Cuando notó que el hedor aumentaba cada vez que él pasaba delante del hueco comenzó a tomar ciertos recaudos. Si andaba de buen humor cruzaba la calle para rozar con su pierna derecha la boca que nacía contra la pared que delataba la existencia de un enorme hueco allí dentro. Si no andaba bien ni se le cruzaba por la cabeza tener algún tipo de acercamiento con el orificio.
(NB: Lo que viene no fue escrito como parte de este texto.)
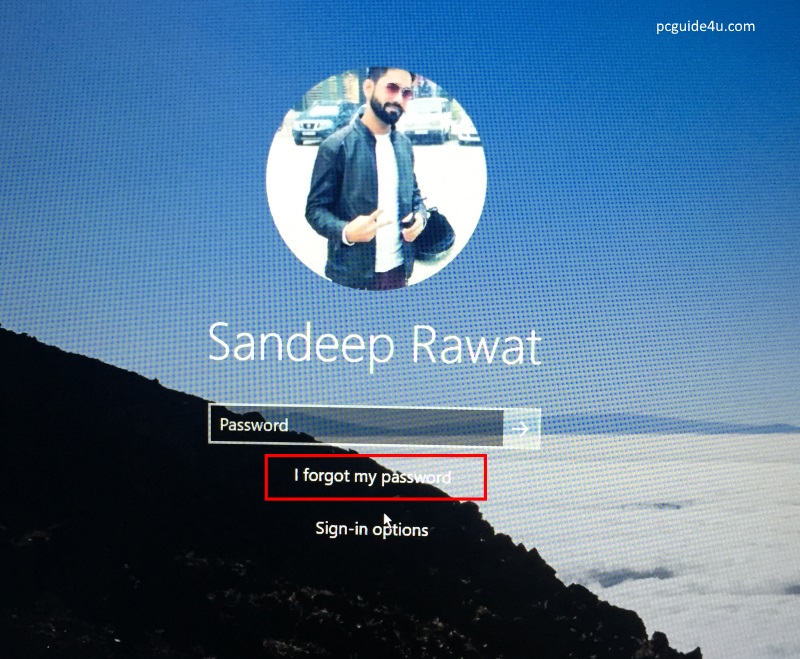Focus the Password input field
800x659 pixels.
point(355,426)
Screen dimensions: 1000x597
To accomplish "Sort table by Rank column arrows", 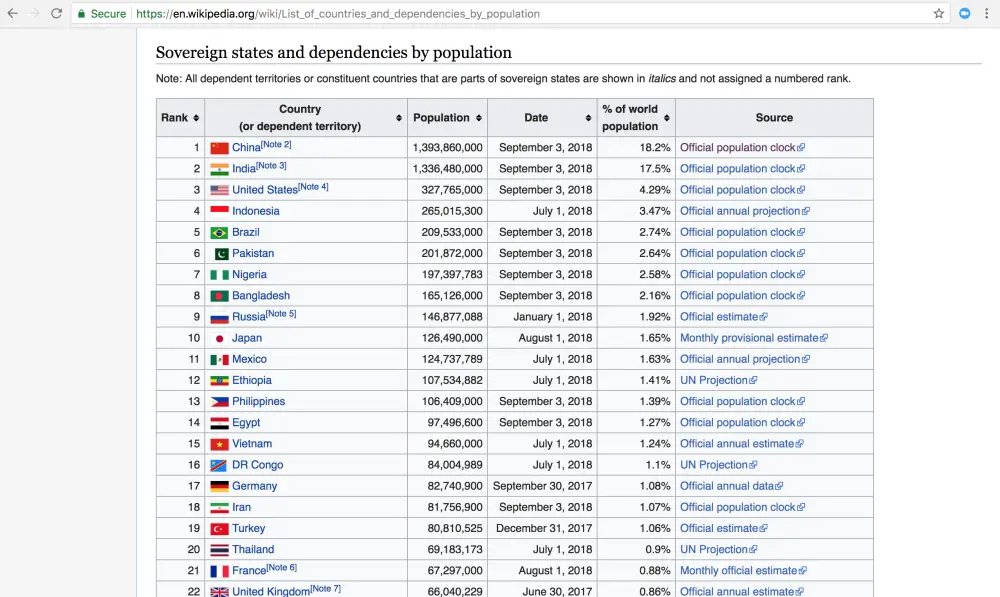I will [x=196, y=118].
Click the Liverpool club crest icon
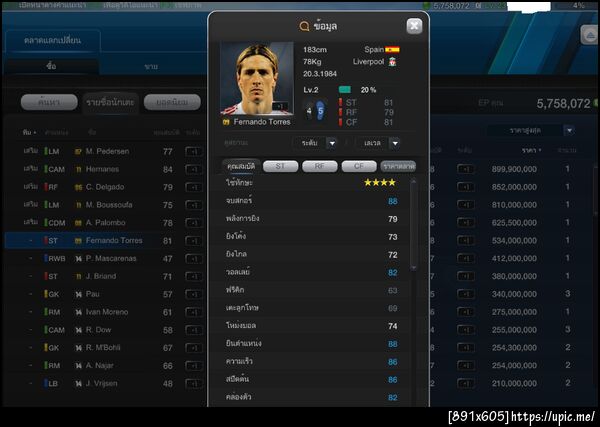600x427 pixels. click(x=393, y=62)
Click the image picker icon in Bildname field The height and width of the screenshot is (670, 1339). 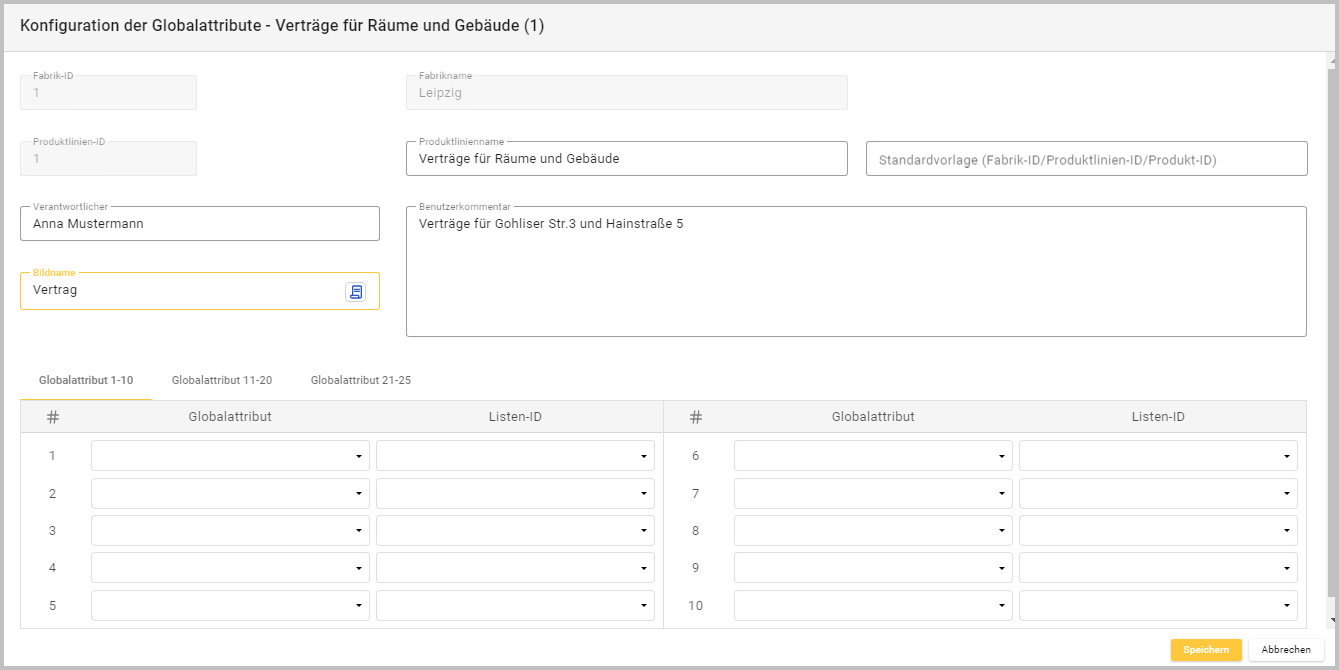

El trayecto que realizaba a diario era simple: salía de su casa, caminaba hacia la derecha hasta arribar a la esquina; cruzaba la calle y continuaba en dirección recta hasta llegar nuevamente a la esquina de la farmacia: ese era el momento en que determinaba de acuerdo a su estado de ánimo, si cruzaba en dirección a la casona portadora de la cavidad en la pared o si directamente lo hacía en dirección oblicua (cometiendo una pequeña infracción vial) y se dirigía a la casa de su abuela. 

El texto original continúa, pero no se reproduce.